▸ Task to carry out
Copy out all the entries below, word for word.

▸ Supplied entries
BEGIN
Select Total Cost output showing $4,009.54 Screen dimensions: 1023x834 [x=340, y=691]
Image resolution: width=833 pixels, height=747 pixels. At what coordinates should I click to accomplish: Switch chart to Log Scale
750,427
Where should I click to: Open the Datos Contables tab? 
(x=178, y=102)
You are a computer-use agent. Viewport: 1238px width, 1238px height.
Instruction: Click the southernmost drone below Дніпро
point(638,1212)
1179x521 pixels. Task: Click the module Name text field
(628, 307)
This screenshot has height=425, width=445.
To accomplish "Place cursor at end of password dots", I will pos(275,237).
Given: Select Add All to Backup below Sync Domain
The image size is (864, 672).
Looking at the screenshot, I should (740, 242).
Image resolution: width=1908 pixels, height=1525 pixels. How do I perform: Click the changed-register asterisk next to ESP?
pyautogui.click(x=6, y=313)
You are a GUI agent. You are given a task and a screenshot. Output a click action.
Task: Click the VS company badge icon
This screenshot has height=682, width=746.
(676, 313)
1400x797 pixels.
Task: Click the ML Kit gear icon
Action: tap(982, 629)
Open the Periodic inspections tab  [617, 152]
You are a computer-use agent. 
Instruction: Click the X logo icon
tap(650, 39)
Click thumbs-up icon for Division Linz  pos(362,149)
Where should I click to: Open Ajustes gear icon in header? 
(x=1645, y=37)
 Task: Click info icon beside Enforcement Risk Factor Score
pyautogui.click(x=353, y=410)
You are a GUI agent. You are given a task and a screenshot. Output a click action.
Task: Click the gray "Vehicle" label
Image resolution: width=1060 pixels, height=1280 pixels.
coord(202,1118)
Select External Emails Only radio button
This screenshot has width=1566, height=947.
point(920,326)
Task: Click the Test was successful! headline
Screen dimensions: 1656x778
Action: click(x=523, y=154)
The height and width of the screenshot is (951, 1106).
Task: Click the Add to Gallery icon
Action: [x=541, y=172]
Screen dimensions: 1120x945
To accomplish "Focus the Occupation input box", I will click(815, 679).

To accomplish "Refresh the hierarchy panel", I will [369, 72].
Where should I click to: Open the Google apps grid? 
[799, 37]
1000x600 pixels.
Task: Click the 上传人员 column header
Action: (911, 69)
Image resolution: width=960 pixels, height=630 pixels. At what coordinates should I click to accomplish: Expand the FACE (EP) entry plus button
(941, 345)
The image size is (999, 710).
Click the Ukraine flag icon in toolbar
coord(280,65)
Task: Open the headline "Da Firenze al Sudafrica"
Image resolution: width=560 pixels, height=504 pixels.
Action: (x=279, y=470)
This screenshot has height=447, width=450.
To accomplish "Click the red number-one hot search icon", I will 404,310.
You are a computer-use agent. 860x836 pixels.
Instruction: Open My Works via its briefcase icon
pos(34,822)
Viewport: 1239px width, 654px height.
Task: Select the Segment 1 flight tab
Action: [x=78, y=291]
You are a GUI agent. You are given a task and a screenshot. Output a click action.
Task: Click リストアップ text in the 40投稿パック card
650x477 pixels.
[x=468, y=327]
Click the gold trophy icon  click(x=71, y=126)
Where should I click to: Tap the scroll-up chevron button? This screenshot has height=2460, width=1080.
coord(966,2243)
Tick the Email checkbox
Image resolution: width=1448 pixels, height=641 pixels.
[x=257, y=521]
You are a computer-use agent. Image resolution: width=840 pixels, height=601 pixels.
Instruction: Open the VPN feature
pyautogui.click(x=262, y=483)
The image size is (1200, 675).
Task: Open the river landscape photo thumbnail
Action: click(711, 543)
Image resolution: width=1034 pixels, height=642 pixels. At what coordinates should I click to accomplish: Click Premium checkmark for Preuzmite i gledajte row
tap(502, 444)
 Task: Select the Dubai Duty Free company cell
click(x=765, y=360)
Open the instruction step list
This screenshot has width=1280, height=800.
END
▸ Reply
Select Total Cost output showing $4,009.54 Screen dimensions: 1023x834 [x=340, y=691]
Image resolution: width=833 pixels, height=747 pixels. At what coordinates should I click to accomplish: Switch chart to Log Scale
750,427
Where should I click to: Open the Datos Contables tab? 
(x=178, y=102)
You are a computer-use agent. Viewport: 1238px width, 1238px height.
Instruction: Click the southernmost drone below Дніпро
point(638,1212)
1179x521 pixels. Task: Click the module Name text field
(628, 307)
This screenshot has height=425, width=445.
To accomplish "Place cursor at end of password dots", I will pos(275,237).
Given: Select Add All to Backup below Sync Domain
The image size is (864, 672).
Looking at the screenshot, I should (740, 242).
Image resolution: width=1908 pixels, height=1525 pixels. How do I perform: Click the changed-register asterisk next to ESP?
pyautogui.click(x=6, y=313)
You are a GUI agent. You are given a task and a screenshot. Output a click action.
Task: Click the VS company badge icon
This screenshot has height=682, width=746.
(676, 313)
1400x797 pixels.
Task: Click the ML Kit gear icon
Action: tap(982, 629)
Open the Periodic inspections tab  [617, 152]
You are a computer-use agent. 
Instruction: Click the X logo icon
tap(650, 39)
Click thumbs-up icon for Division Linz  pos(362,149)
Where should I click to: Open Ajustes gear icon in header? 
(x=1645, y=37)
 Task: Click info icon beside Enforcement Risk Factor Score
pyautogui.click(x=353, y=410)
You are a GUI agent. You are given a task and a screenshot. Output a click action.
Task: Click the gray "Vehicle" label
Image resolution: width=1060 pixels, height=1280 pixels.
coord(202,1118)
Select External Emails Only radio button
This screenshot has width=1566, height=947.
point(920,326)
Task: Click the Test was successful! headline
Screen dimensions: 1656x778
Action: click(x=523, y=154)
The height and width of the screenshot is (951, 1106).
Task: Click the Add to Gallery icon
Action: [x=541, y=172]
Screen dimensions: 1120x945
To accomplish "Focus the Occupation input box", I will click(815, 679).

To accomplish "Refresh the hierarchy panel", I will [369, 72].
Where should I click to: Open the Google apps grid? 
[799, 37]
1000x600 pixels.
Task: Click the 上传人员 column header
Action: (911, 69)
Image resolution: width=960 pixels, height=630 pixels. At what coordinates should I click to accomplish: Expand the FACE (EP) entry plus button
(941, 345)
The image size is (999, 710).
Click the Ukraine flag icon in toolbar
coord(280,65)
Task: Open the headline "Da Firenze al Sudafrica"
Image resolution: width=560 pixels, height=504 pixels.
Action: (x=279, y=470)
This screenshot has height=447, width=450.
To accomplish "Click the red number-one hot search icon", I will 404,310.
You are a computer-use agent. 860x836 pixels.
Instruction: Open My Works via its briefcase icon
pos(34,822)
Viewport: 1239px width, 654px height.
Task: Select the Segment 1 flight tab
Action: [x=78, y=291]
You are a GUI agent. You are given a task and a screenshot. Output a click action.
Task: Click リストアップ text in the 40投稿パック card
650x477 pixels.
[x=468, y=327]
Click the gold trophy icon  click(x=71, y=126)
Where should I click to: Tap the scroll-up chevron button? This screenshot has height=2460, width=1080.
coord(966,2243)
Tick the Email checkbox
Image resolution: width=1448 pixels, height=641 pixels.
[x=257, y=521]
You are a computer-use agent. Image resolution: width=840 pixels, height=601 pixels.
Instruction: Open the VPN feature
pyautogui.click(x=262, y=483)
The image size is (1200, 675).
Task: Open the river landscape photo thumbnail
Action: click(711, 543)
Image resolution: width=1034 pixels, height=642 pixels. At what coordinates should I click to accomplish: Click Premium checkmark for Preuzmite i gledajte row
tap(502, 444)
 Task: Select the Dubai Duty Free company cell
click(x=765, y=360)
Open the instruction step list
This screenshot has width=1280, height=800.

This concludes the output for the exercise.